### WHAT YOU WILL DO
Although the data below contains pictures, please reproduce only its words, exactly.

Stored data:
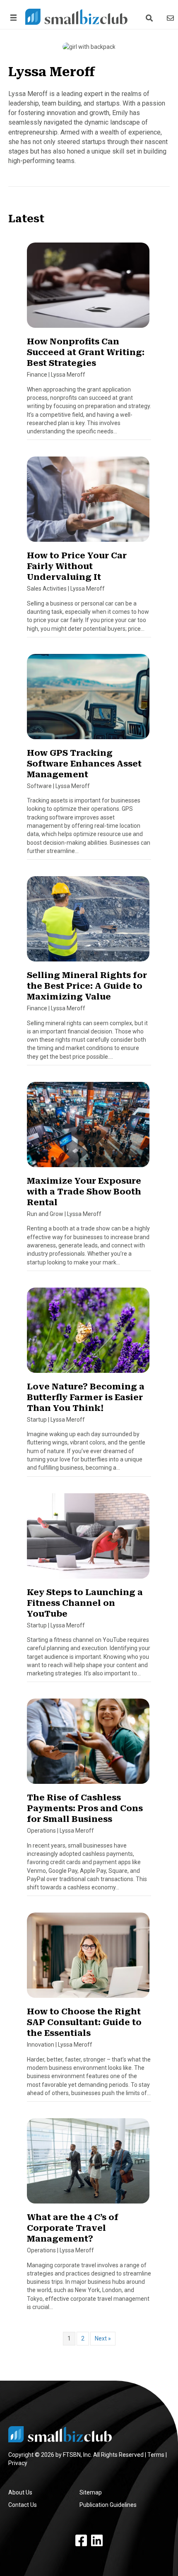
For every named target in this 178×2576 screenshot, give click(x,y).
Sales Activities (47, 588)
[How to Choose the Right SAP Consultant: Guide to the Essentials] (88, 1959)
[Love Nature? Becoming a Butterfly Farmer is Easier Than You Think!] (88, 1334)
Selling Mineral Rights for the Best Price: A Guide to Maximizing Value (87, 986)
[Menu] (12, 17)
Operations (41, 1830)
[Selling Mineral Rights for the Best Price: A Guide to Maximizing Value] (88, 922)
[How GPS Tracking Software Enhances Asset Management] (88, 700)
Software (39, 786)
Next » (103, 2338)
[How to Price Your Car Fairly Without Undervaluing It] (88, 503)
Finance (37, 374)
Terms (155, 2454)
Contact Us (22, 2505)
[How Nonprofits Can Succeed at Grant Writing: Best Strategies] (88, 289)
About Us (20, 2492)
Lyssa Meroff (68, 374)
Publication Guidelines (108, 2505)
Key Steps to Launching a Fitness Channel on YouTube (85, 1603)
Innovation (40, 2044)
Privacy (17, 2463)
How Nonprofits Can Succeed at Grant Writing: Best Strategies (85, 352)
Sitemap (90, 2492)
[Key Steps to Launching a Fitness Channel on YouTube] (88, 1539)
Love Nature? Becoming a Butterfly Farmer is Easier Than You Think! (85, 1397)
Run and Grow (45, 1214)
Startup (37, 1419)
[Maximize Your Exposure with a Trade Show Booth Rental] (88, 1128)
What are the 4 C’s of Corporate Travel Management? (72, 2228)
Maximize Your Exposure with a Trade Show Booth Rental (84, 1191)
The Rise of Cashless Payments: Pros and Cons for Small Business (85, 1808)
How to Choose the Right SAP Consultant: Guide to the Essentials (84, 2022)
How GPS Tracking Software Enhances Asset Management (84, 763)
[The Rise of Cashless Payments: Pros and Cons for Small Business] (88, 1745)
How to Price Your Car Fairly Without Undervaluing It (77, 566)
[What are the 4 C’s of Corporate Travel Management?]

### TASK RESULT
For every named target in this 178×2576 screenshot, give click(x,y).
Sales Activities (47, 588)
[How to Choose the Right SAP Consultant: Guide to the Essentials] (88, 1959)
[Love Nature? Becoming a Butterfly Farmer is Easier Than You Think!] (88, 1334)
Selling Mineral Rights for the Best Price: A Guide to Maximizing Value (87, 986)
[Menu] (12, 17)
Operations (41, 1830)
[Selling Mineral Rights for the Best Price: A Guide to Maximizing Value] (88, 922)
[How GPS Tracking Software Enhances Asset Management] (88, 700)
Software (39, 786)
Next » (103, 2338)
[How to Price Your Car Fairly Without Undervaluing It] (88, 503)
Finance (37, 374)
Terms (155, 2454)
Contact Us (22, 2505)
[How Nonprofits Can Succeed at Grant Writing: Best Strategies] (88, 289)
About Us (20, 2492)
Lyssa Meroff (68, 374)
Publication Guidelines (108, 2505)
Key Steps to Launching a Fitness Channel on YouTube (85, 1603)
Innovation (40, 2044)
Privacy (17, 2463)
How Nonprofits Can Succeed at Grant Writing: Best Strategies (85, 352)
Sitemap (90, 2492)
[Key Steps to Launching a Fitness Channel on YouTube] (88, 1539)
Love Nature? Becoming a Butterfly Farmer is Easier Than You Think! (85, 1397)
Run and Grow (45, 1214)
Startup (37, 1419)
[Maximize Your Exposure with a Trade Show Booth Rental] (88, 1128)
What are the 4 C’s of Corporate Travel Management? (72, 2228)
Maximize Your Exposure with a Trade Show Booth Rental (84, 1191)
The Rise of Cashless Payments: Pros and Cons for Small Business (85, 1808)
How to Choose the Right SAP Consultant: Guide to the Essentials (84, 2022)
How GPS Tracking Software Enhances Asset Management (84, 763)
[The Rise of Cashless Payments: Pros and Cons for Small Business] (88, 1745)
How to Price Your Car Fairly Without Undervaluing It (77, 566)
[What are the 4 C’s of Corporate Travel Management?]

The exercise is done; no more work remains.